Battery recall of 2006 
Dell posted notices to many of their laptop customers on August 14, 2006, saying that the Sony batteries on the following models could combust, or even explode:

Models Affected

Users of many of these computers purchased between April 2004 and July 18, 2006 received the recommendation that they should remove the batteries and run their computers on AC power until replacements arrived.
Problematic batteries made by Sony led to recall programs at other laptop computer companies as well, including Hitachi, Toshiba, Lenovo (IBM) and Apple.

Power supply issues 
Most Dell laptop computers have a special external power supply (PSU) which cannot be replaced by a third-party universal supply. The PSU has what's called UniqueWare™ Add-Only Memory, known under type DS2501. It is a parasitic power circuit memory chip connected to the center identification pin in the plug, via a 2m long unshielded wire alongside the PSU cable. This chip produces a special signal using a 1 wire communication protocol known as "1-wire" in identifying the PSU as an original Dell PSU. This chip handles all the data needed to authenticate a charge. If a power supply not made by Dell is used, or the cable near the connector becomes damaged as is not infrequent after some use, the PSU stops charging the battery and the CPU runs slower, although the computer can be used indefinitely so long as it remains plugged in. If this problem is present at startup, the message "The AC power adapter type cannot be determined. Your system will operate slower and the battery will not charge" is displayed. This will continue until the external PSU is replaced. A few third-party suppliers make power supplies with specific provision for Dell computers at lower prices than Dell's. It is possible to work round the slowdown, but not the battery charging, by installing a CPU clock utility. On some models (the 9100 for instance), the problem can be worked around by starting the computer without a battery installed and fitting the battery after the computer has booted.

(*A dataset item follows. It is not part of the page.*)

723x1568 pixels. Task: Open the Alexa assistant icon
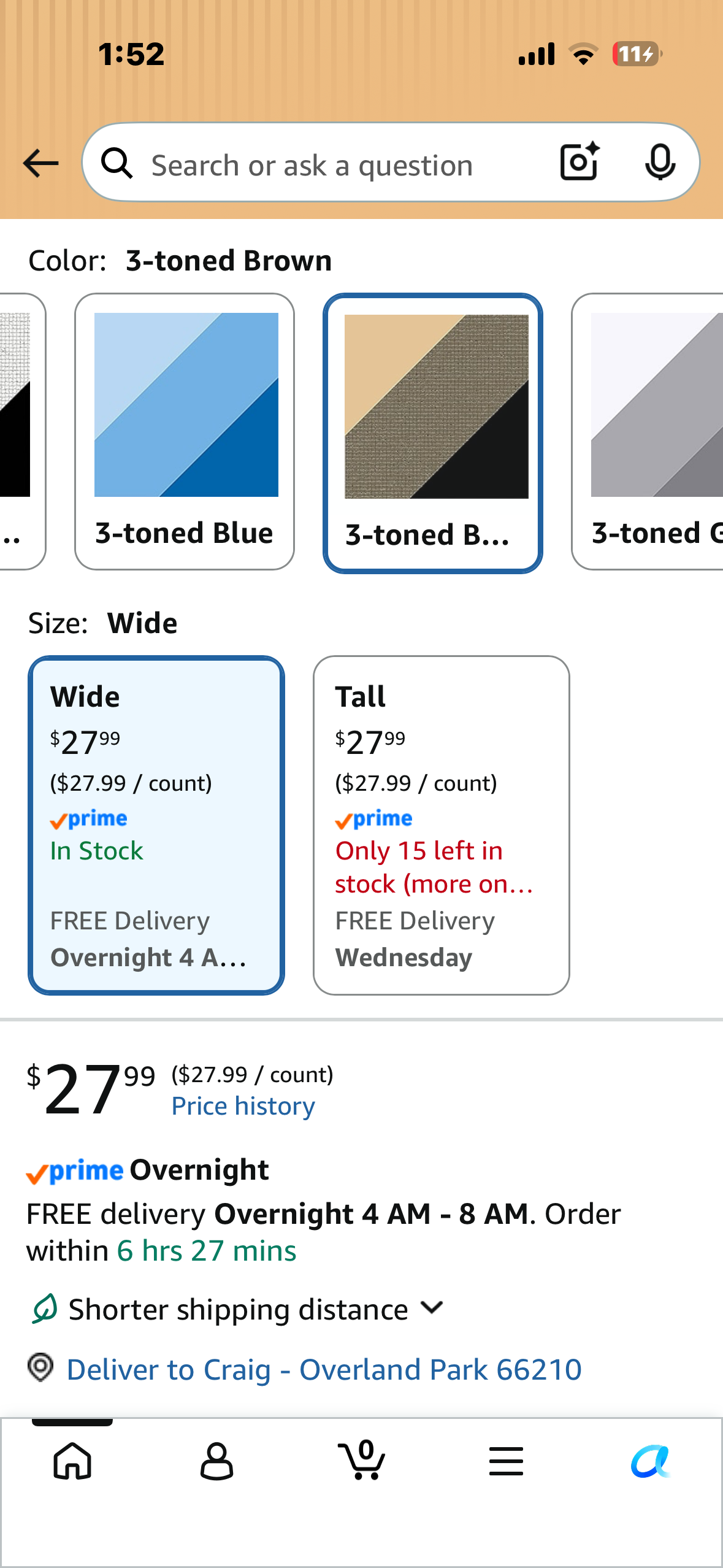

Another problem arises after much use with the motherboard power connector; flap-like metal parts which contact the outside of the plug lose their tension and fail to make contact so that power does not reach the computer. The "official" solution is to replace the connector on the motherboard, which requires partial dis-assembly of the computer and desoldering a part with several pins; many companies charge a considerable sum for the work involved. Various simple alternatives have been suggested; for example a thin "skin" of solder on the outside of the barrel of the connector on the PSU (with care not to overheat the connector's plastic parts; and this thickened connector should not be used with other, not faulty Dell laptops, as it will stretch the springs and damage or even overheat the plug and socket assembly, causing them to melt or bond permanently).

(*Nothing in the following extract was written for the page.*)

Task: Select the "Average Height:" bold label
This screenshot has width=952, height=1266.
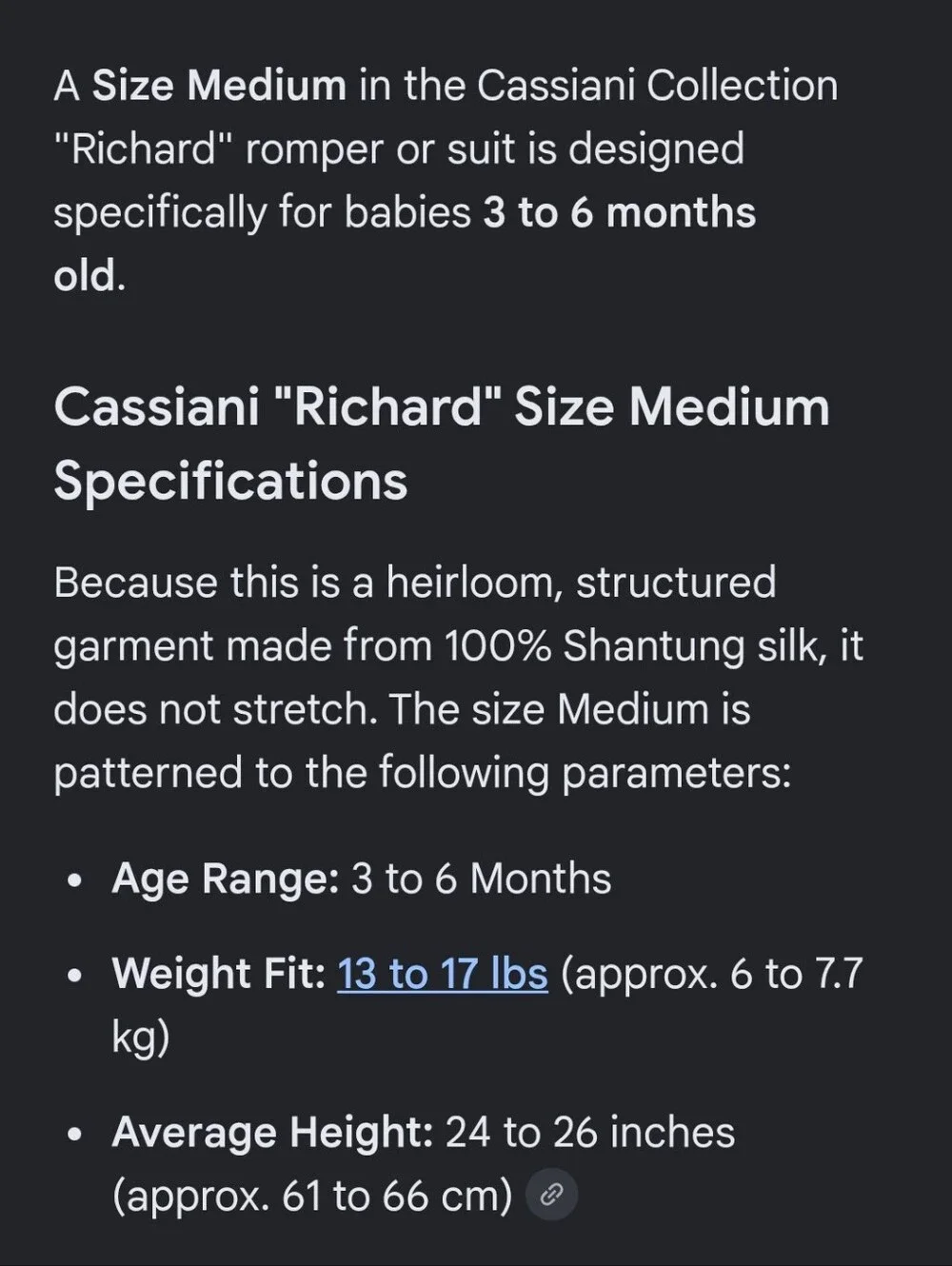Action: pyautogui.click(x=273, y=1133)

One other problem can happen with the wattage rating of the power supply. There are two Dell power supplies that were used for different Inspiron models which have the same plug assembly and voltage, a 65-watt supply model PA-6 and a 90 watt supply model PA-9. Some models (for example the Inspiron 1100) shipped with a PA-9. If a PA-6 (or equivalent aftermarket supply) is used in these models then the system might not boot at times. In such cases, it will light the battery light for a few seconds when the supply is plugged in. This can also happen if the power supply becomes marginal. Marginal supplies can show as supplying full voltage even if tested with a voltmeter while the supply is plugged into the computer and an attempt is made to turn on the computer.

These problems are discussed in detail, and solutions and workarounds suggested, in a discussion on Tom's hardware site, and on The Laptop Junction site.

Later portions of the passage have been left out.